重症急性膵炎における急性膵炎新・旧重症度判定基準の比較および治療に関する当院での検討

演者 大和 弘明(市立函館病院・消化器病センター消化器内科)
共同演者 木下 賢治(市立函館病院・消化器病センター消化器内科), 原田 一顕(市立函館病院・消化器病センター消化器内科), 川本 泰之(市立函館病院・消化器病センター消化器内科), 小川 浩司(市立函館病院・消化器病センター消化器内科), 畑中 一映(市立函館病院・消化器病センター消化器内科), 山本 義也(市立函館病院・消化器病センター消化器内科), 成瀬 宏仁(市立函館病院・消化器病センター消化器内科)

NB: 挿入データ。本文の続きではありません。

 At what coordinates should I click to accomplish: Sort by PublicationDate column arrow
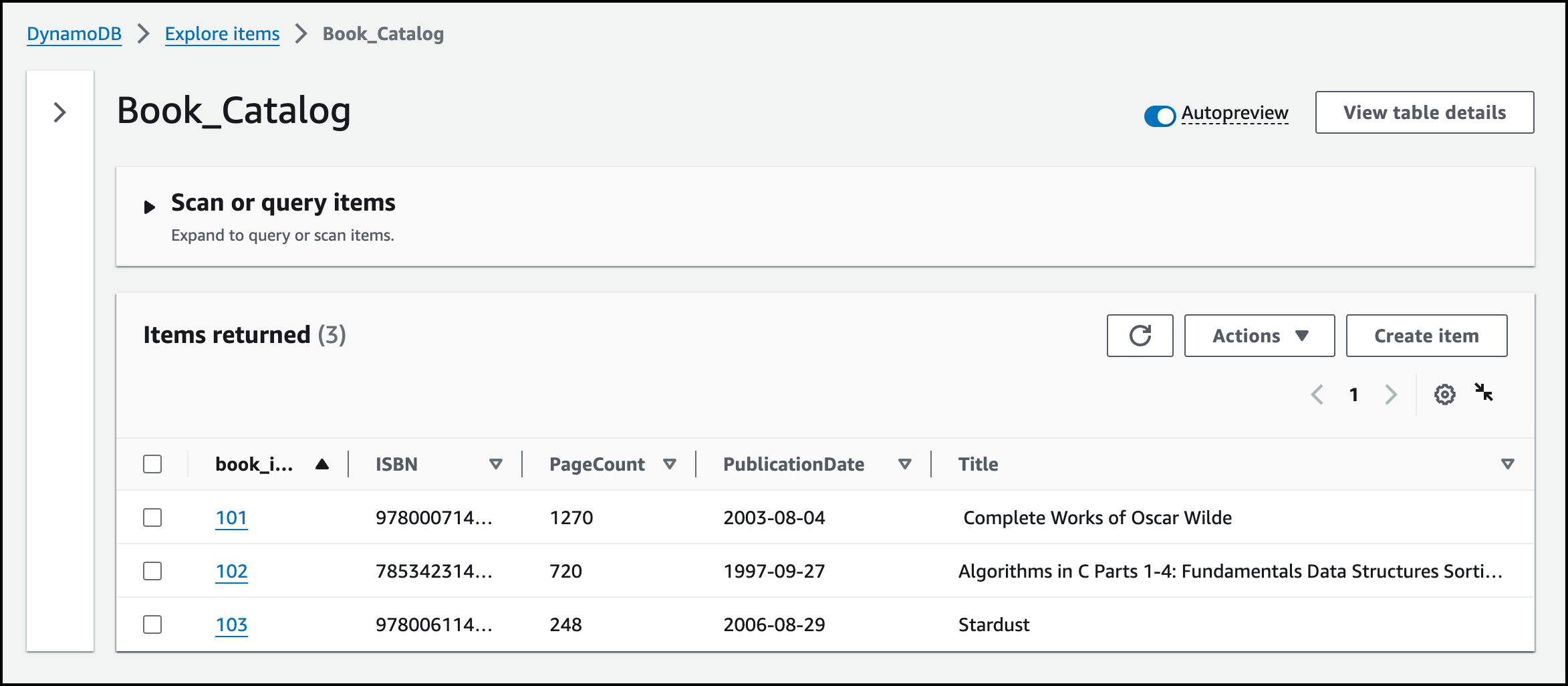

抄録 【目的】重症急性膵炎における急性膵炎新(2008年)・旧重症度判定基準の比較および治療についてretrospectiveな検討を行う.【方法】対象は2003年2月~2011年9月の期間,当院に入院した重症急性膵炎60例.新旧重症度判定基準の予後因子スコア,APACHE-IIスコアの経時的な判定(入院時:0時間(h)/24h/48h/72h),新旧予後因子項目,在院日数,輸液量(一日目,二日目),経腸栄養開始病日,選択的消化管殺菌(SDD)開始病日,動注療法,血液浄化療法(CHDF)について,生存例と死亡例における比較を行った(中央値表記,Mann-Whitney U検定).また,新旧造影CT gradeを分類し重症度判定に及ぼす影響を検討した.【成績】年齢中央値63歳(30-95),男女比43:17,死亡例13例(21.7%).膵炎の原因はアルコール21例,胆石18例,特発性・その他21例.生存例vs死亡例の比較では,新旧重症度判定基準の予後因子スコア,APACHE-IIスコアは0h/24h/48h/72hの各時間で,0hの新旧予後因子項目は年齢,BUN,Crのみで生存例より死亡例で有意に高値であった(各p<0.001).在院日数(37日vs26日),輸液量(一日目3550mlvs4254ml,二日目3652mlvs4218ml),経腸栄養開始病日(11病日vs13病日),SDD開始病日(15病日vs24病日)に有意差を認めなかった.動脈注療法は29例(22例vs7例)に行い施行日数(5日vs5日),カテーテル留置血管や脾臓に血栓を16例(55.2%:12例vs4例)に認めた.CHDFは16例(9例vs7例)に行い施行日数(5日vs4日)であった.0hの造影CTは96.7%(58/60)に行い,新基準CT grade1/2/3 (20/35/3),旧基準CT grade III/IV/V(14/43/1)で,新基準CT gradeのみで重症と判定された9例中5例は旧基準で中等症であった.【結論】新重症度判定基準で予後因子項目が簡便化されたが,CT gradeのみでの重症例を組み合わせ旧基準より早期に重症例を拾い上げることができた.しかし重症例では依然として予後不良であり,さらなる治療の開発が急がれる.